* [TASK BRIEF]: Copy out the entries that follow exactly, leaving every picture behind.

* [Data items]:
--------------------------------
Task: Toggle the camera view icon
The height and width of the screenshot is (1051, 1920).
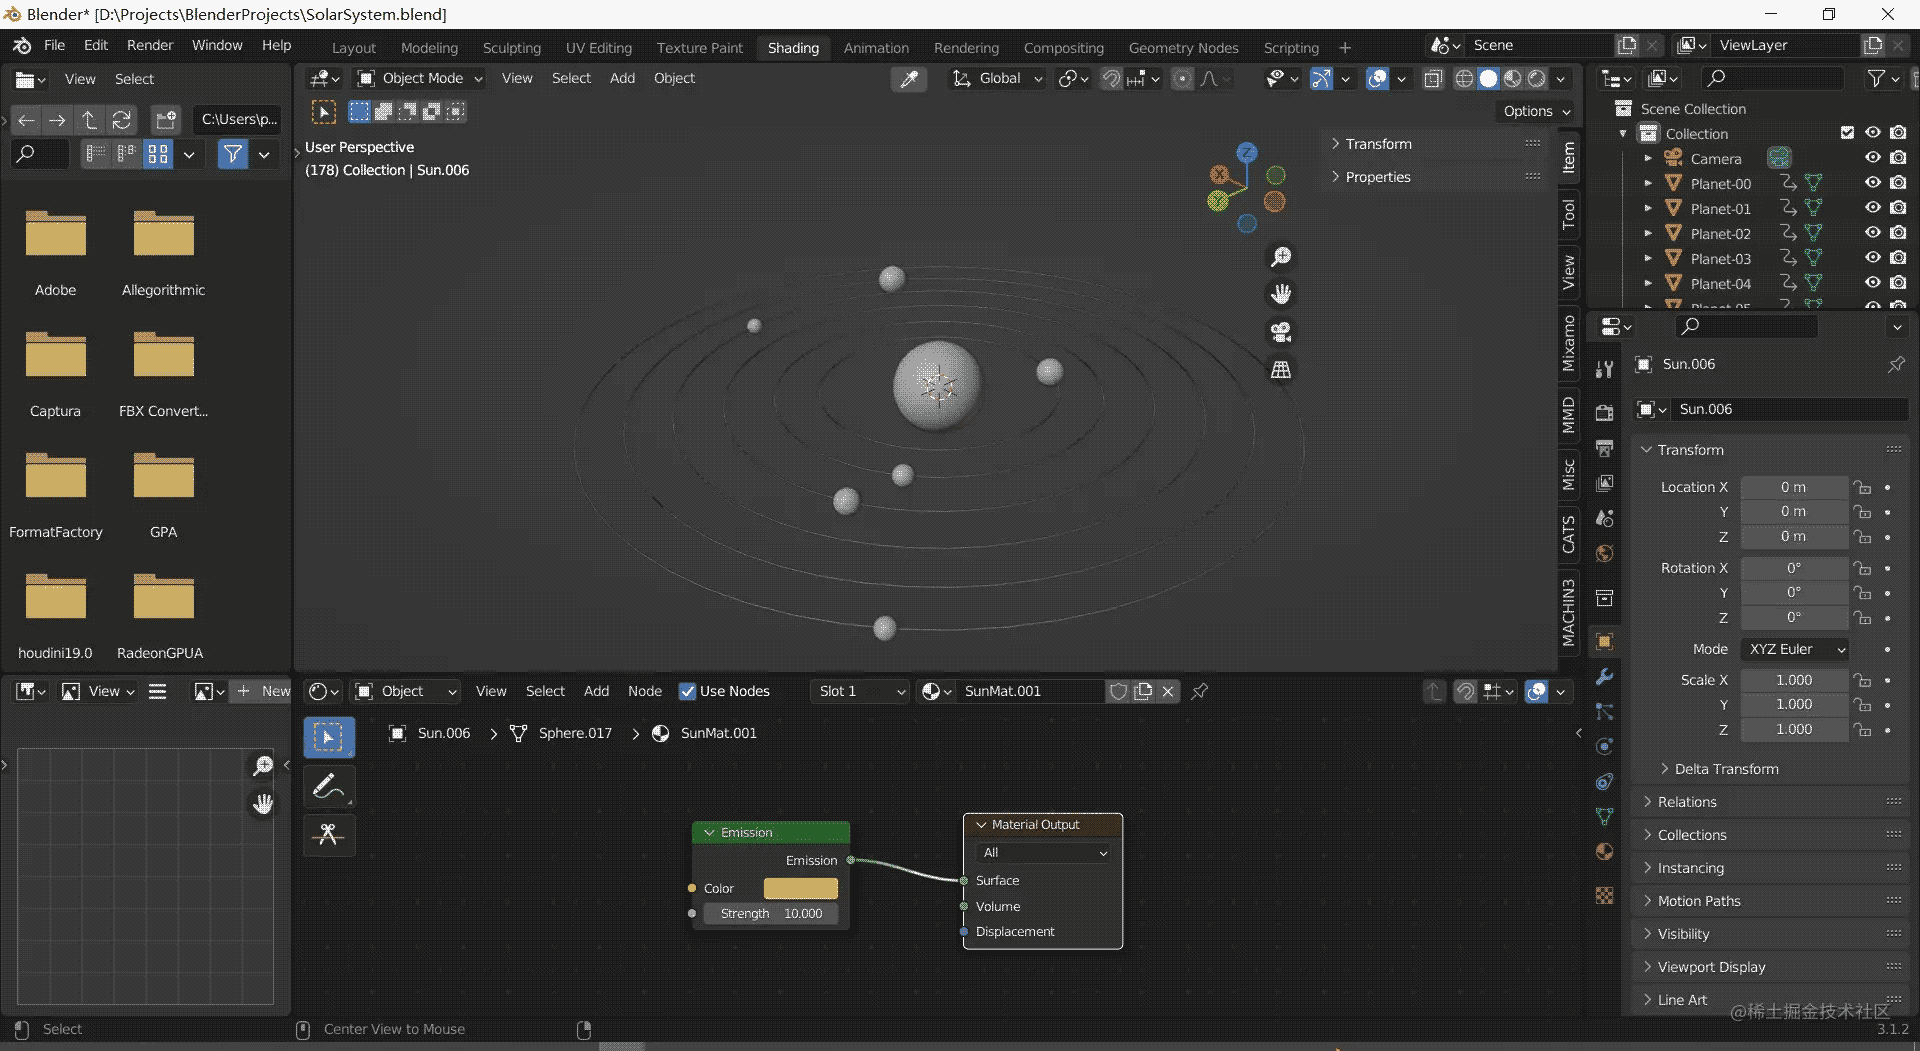Action: [x=1281, y=332]
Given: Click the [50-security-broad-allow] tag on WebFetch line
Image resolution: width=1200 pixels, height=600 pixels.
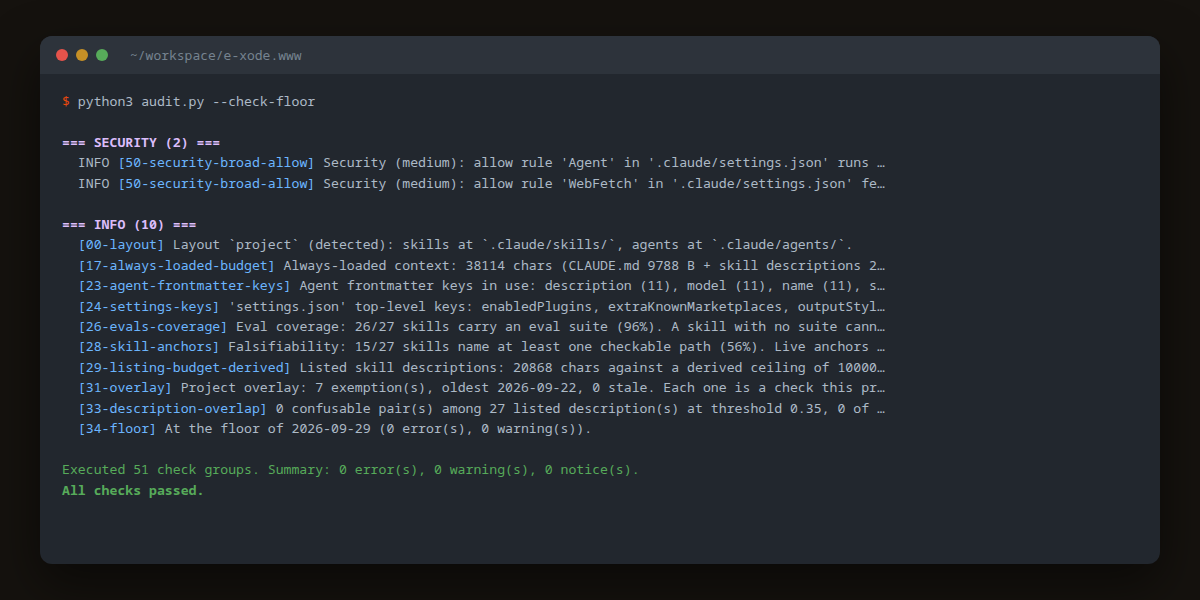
--------------------------------
* [TASK RESULT]:
Task: Toggle the camera view icon
The height and width of the screenshot is (1051, 1920).
Action: [x=1281, y=332]
Given: Click the [50-security-broad-allow] tag on WebFetch line
Image resolution: width=1200 pixels, height=600 pixels.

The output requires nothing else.